━━━━━ EXCERPT TO READ ━━━━━

Lack of experience, lack of proper training and/or the self discipline to use the knowledge the person has is more often the cause.

My sympathies to the students family and friends.

ray hampton
04-17-2011, 1:59 PM
I do not intend to cast doubts about the young woman death
but if anyone do not have training then their I Q dealing with a certain
machine is low but maybe not the overall I Q

Dan Hintz
04-17-2011, 2:21 PM
IQ and street smarts aren't the same thing. Someone with a high IQ will be able to figure out how an unknown piece of machinery works, but they may be unaware of possible dangers. A street smart person may be wise enough to realize they could be hurt with such power, but have no idea how it works.

Ken Fitzgerald
04-17-2011, 2:32 PM
High IQ and thorough training and knowledge involving safe operation of a given power tool aren't the same thing.

In today's world in this country where the main concern has become doing more with less for less expense, the thoroughness of training has suffered dramatically. A great example in the industry from which I just retired. In training someone about the safety aspects of working with super-cooled, supercon magnets that use liquid helium and pressurized gases for cooling the supercon magnets and the dangers of working around those incredibly strong magnet fields.....a lot of the training is now done via CDs or downloaded training programs rather than paying the expense of flying a group of individuals into a central location to see it, hear it and experience in the real world. In the flesh observations are a lot more impressive than sitting at a desk in your home working with cd-based training program.

ray hampton
04-17-2011, 3:27 PM
High IQ and thorough training and knowledge involving safe operation of a given power tool aren't the same thing.

━━━━━

__ASSIGNMENT__.
Answer these questions about the forum discussion above, one per line:
1. According to Dan Hintz, what may someone with a high IQ be unaware of when dealing with an unknown piece of machinery?
2. What do the supercon magnets in Ken Fitzgerald's former industry use for cooling?
3. How is much of the safety training in that industry now delivered?

━━━━━ DATA EXTRACTS ━━━━━

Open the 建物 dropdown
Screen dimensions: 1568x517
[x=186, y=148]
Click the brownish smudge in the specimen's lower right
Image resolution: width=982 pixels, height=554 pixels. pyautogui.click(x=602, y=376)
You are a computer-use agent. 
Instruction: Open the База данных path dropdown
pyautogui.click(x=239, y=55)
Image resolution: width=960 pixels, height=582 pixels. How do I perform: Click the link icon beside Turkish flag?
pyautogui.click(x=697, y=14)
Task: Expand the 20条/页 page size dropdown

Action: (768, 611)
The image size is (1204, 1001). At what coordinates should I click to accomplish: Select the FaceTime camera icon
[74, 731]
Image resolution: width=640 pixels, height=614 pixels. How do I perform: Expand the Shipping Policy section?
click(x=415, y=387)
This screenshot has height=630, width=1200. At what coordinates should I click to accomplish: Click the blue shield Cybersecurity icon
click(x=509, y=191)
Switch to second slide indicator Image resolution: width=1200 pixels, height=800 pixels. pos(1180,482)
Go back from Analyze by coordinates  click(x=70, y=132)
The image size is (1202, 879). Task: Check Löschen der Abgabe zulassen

━━━━━

__ANSWER SPACE__.
1. Possible dangers.
2. Liquid helium and pressurized gases.
3. Via CDs or downloaded training programs.